━━━━━ SUPPLIED MATERIAL

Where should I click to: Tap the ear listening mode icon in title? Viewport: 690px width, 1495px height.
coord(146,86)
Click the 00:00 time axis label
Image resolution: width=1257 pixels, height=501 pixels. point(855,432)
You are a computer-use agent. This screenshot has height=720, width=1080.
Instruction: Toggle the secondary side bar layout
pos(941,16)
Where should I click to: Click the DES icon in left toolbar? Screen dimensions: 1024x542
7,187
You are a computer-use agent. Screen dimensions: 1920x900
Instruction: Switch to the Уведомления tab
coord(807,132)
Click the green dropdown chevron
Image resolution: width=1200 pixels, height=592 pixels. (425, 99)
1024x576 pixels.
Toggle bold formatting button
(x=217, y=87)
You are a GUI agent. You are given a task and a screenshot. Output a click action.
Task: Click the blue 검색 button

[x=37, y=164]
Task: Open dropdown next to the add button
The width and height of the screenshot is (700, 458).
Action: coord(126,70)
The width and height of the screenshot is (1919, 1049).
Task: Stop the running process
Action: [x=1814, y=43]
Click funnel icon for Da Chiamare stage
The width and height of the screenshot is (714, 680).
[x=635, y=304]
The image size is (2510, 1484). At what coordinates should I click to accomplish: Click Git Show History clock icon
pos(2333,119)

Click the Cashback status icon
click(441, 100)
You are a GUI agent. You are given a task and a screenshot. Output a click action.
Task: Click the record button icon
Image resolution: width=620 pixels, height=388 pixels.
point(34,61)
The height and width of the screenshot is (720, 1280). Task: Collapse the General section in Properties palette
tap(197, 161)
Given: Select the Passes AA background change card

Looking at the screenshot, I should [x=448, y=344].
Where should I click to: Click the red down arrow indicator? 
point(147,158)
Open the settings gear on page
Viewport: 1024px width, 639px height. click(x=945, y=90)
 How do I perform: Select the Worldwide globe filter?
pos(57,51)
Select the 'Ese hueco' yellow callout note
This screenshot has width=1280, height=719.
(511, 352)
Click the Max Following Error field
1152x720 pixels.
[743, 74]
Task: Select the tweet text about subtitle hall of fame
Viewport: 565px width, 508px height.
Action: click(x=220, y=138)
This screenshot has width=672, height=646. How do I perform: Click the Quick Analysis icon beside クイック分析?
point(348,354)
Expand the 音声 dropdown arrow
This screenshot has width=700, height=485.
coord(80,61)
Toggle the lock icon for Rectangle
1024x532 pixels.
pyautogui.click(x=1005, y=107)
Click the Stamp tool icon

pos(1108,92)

━━━━━━━━━━

SHORT TASK
Rewrite all the rows above, changing "Instruction" to "Goal" wherever it appears and leaving everything else the same.

RIGHT ANSWER
Where should I click to: Tap the ear listening mode icon in title? Viewport: 690px width, 1495px height.
coord(146,86)
Click the 00:00 time axis label
Image resolution: width=1257 pixels, height=501 pixels. point(855,432)
You are a computer-use agent. This screenshot has height=720, width=1080.
Goal: Toggle the secondary side bar layout
pos(941,16)
Where should I click to: Click the DES icon in left toolbar? Screen dimensions: 1024x542
7,187
You are a computer-use agent. Screen dimensions: 1920x900
Goal: Switch to the Уведомления tab
coord(807,132)
Click the green dropdown chevron
Image resolution: width=1200 pixels, height=592 pixels. (425, 99)
1024x576 pixels.
Toggle bold formatting button
(x=217, y=87)
You are a GUI agent. You are given a task and a screenshot. Output a click action.
Task: Click the blue 검색 button

[x=37, y=164]
Task: Open dropdown next to the add button
The width and height of the screenshot is (700, 458).
Action: coord(126,70)
The width and height of the screenshot is (1919, 1049).
Task: Stop the running process
Action: [x=1814, y=43]
Click funnel icon for Da Chiamare stage
The width and height of the screenshot is (714, 680).
[x=635, y=304]
The image size is (2510, 1484). At what coordinates should I click to accomplish: Click Git Show History clock icon
pos(2333,119)

Click the Cashback status icon
click(441, 100)
You are a GUI agent. You are given a task and a screenshot. Output a click action.
Task: Click the record button icon
Image resolution: width=620 pixels, height=388 pixels.
point(34,61)
The height and width of the screenshot is (720, 1280). Task: Collapse the General section in Properties palette
tap(197, 161)
Given: Select the Passes AA background change card

Looking at the screenshot, I should [x=448, y=344].
Where should I click to: Click the red down arrow indicator? 
point(147,158)
Open the settings gear on page
Viewport: 1024px width, 639px height. click(x=945, y=90)
 How do I perform: Select the Worldwide globe filter?
pos(57,51)
Select the 'Ese hueco' yellow callout note
This screenshot has width=1280, height=719.
(511, 352)
Click the Max Following Error field
1152x720 pixels.
[743, 74]
Task: Select the tweet text about subtitle hall of fame
Viewport: 565px width, 508px height.
Action: click(x=220, y=138)
This screenshot has width=672, height=646. How do I perform: Click the Quick Analysis icon beside クイック分析?
point(348,354)
Expand the 音声 dropdown arrow
This screenshot has width=700, height=485.
coord(80,61)
Toggle the lock icon for Rectangle
1024x532 pixels.
pyautogui.click(x=1005, y=107)
Click the Stamp tool icon

pos(1108,92)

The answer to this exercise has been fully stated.